Request. Write out the text lines of every entry below word for word, leaving out the pictures.
————
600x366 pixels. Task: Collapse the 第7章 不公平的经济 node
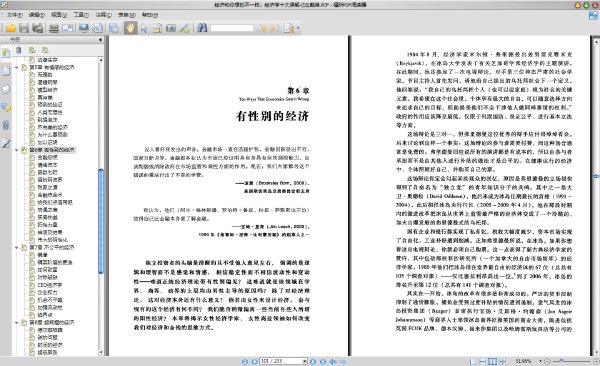tap(17, 248)
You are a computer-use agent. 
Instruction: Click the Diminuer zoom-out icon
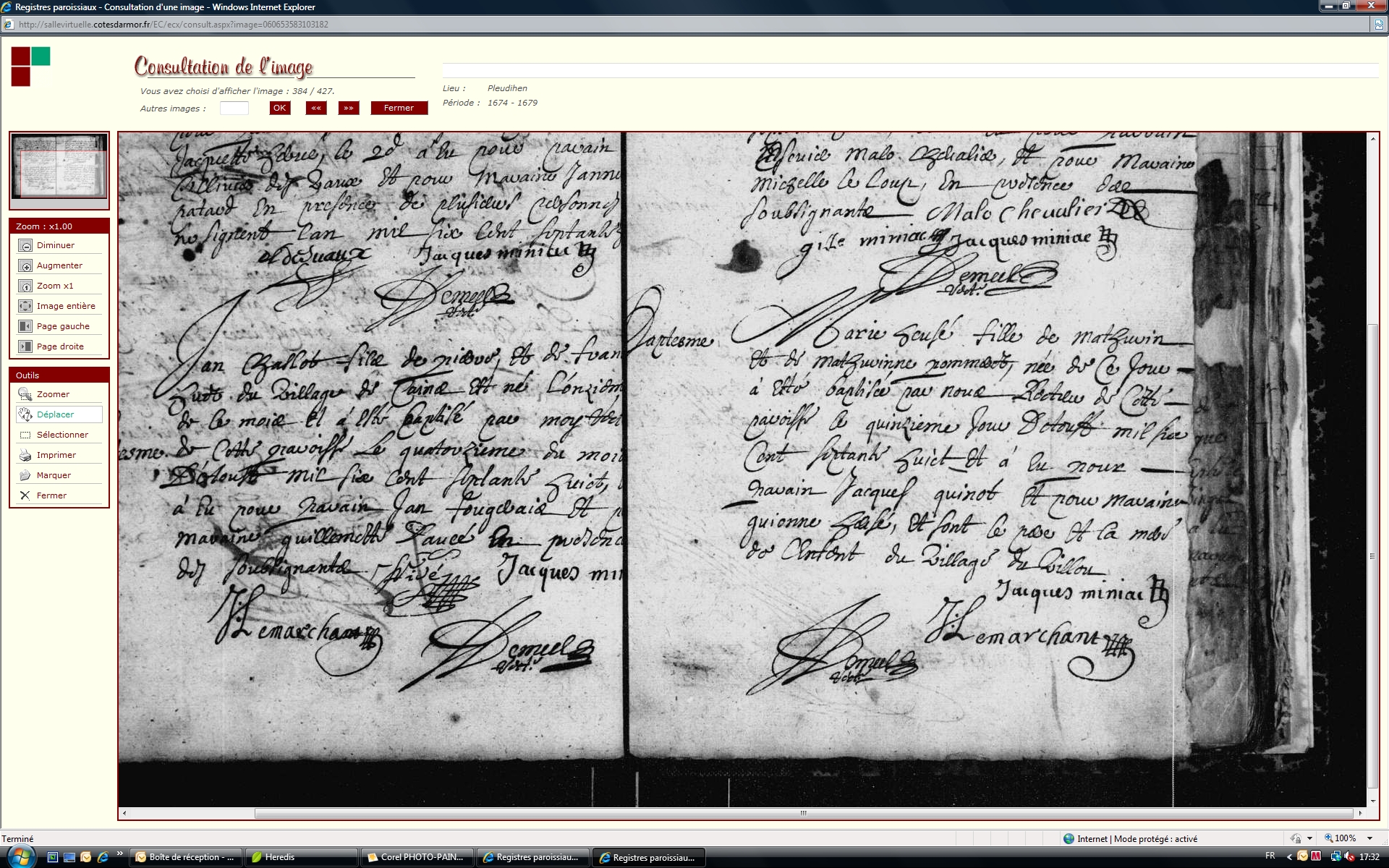tap(25, 245)
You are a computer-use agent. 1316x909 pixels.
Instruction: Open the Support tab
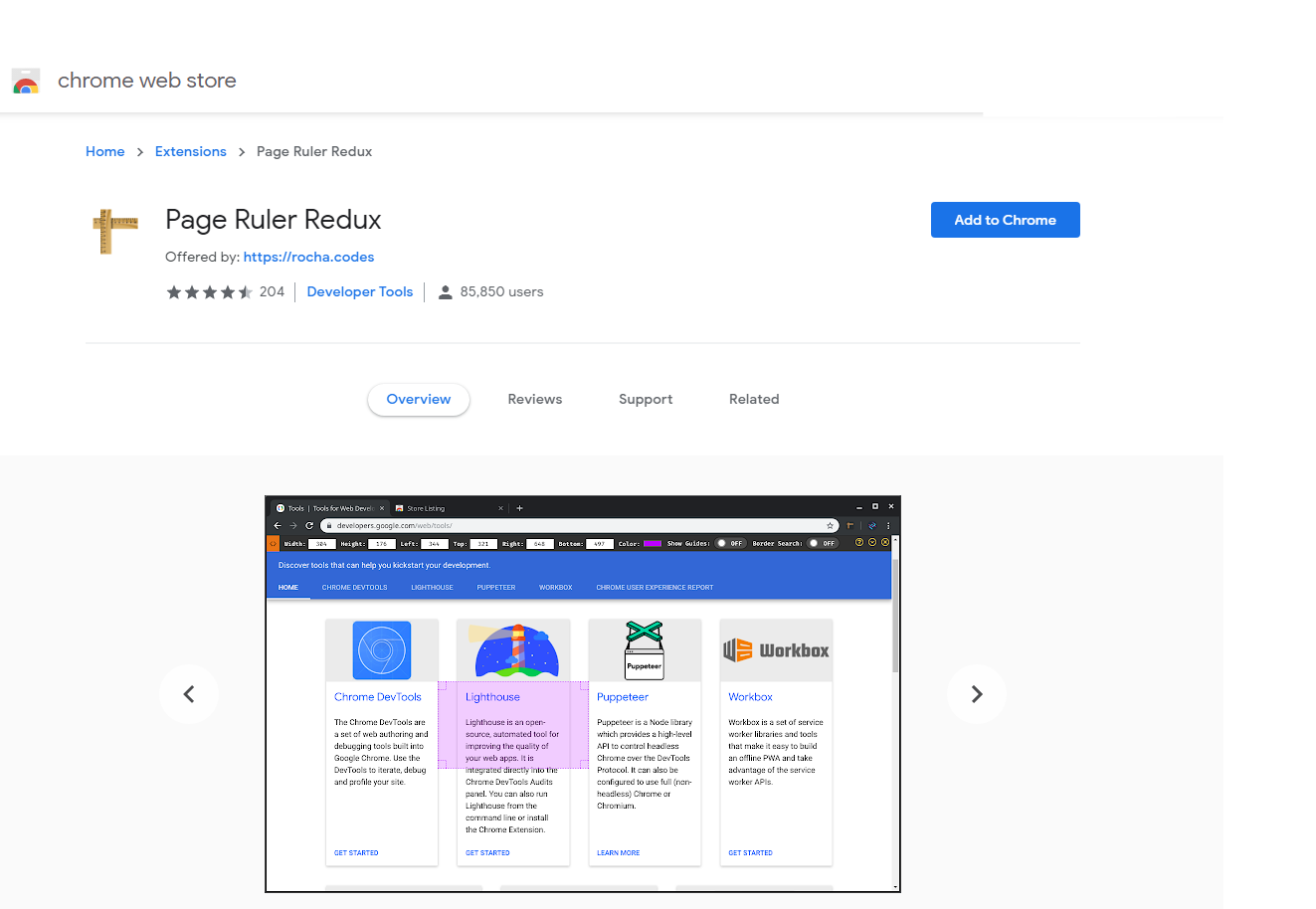(x=646, y=400)
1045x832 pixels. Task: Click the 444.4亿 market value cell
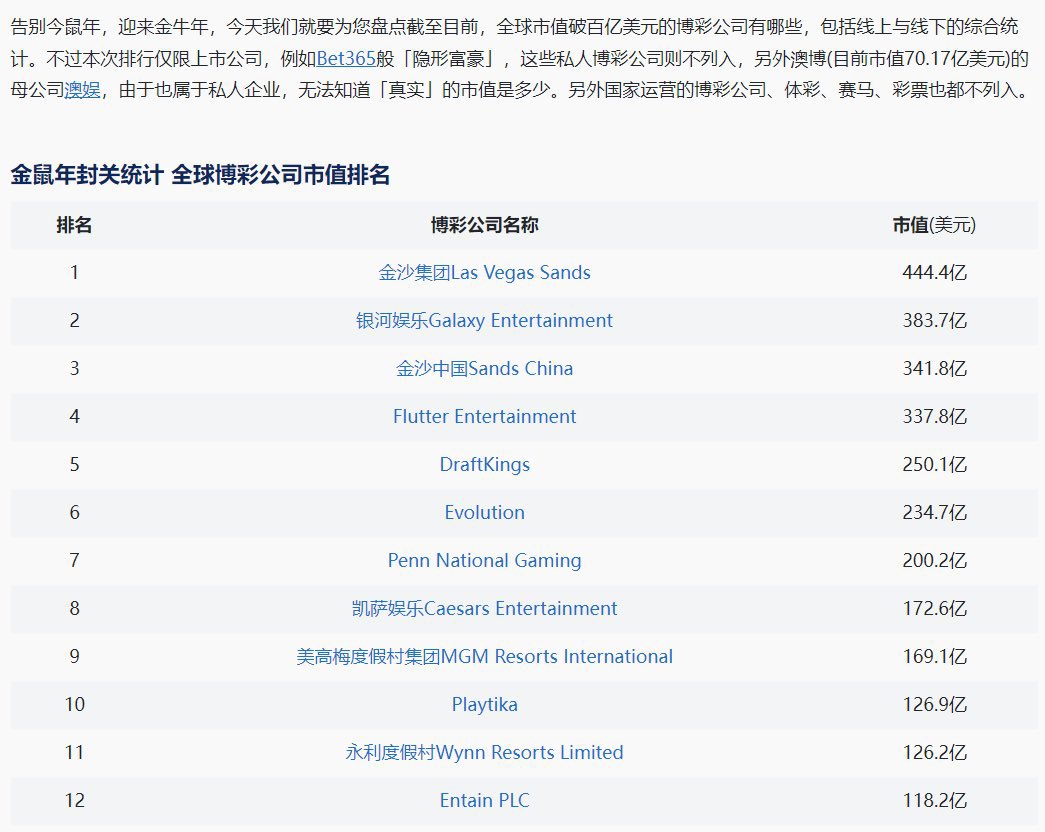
————
Result.
600x366 pixels. Task: Collapse the 第7章 不公平的经济 node
tap(17, 248)
You are a computer-use agent. 
Instruction: Click the Diminuer zoom-out icon
tap(25, 245)
You are a computer-use agent. 1316x909 pixels.
Instruction: Open the Support tab
(x=646, y=400)
1045x832 pixels. Task: Click the 444.4亿 market value cell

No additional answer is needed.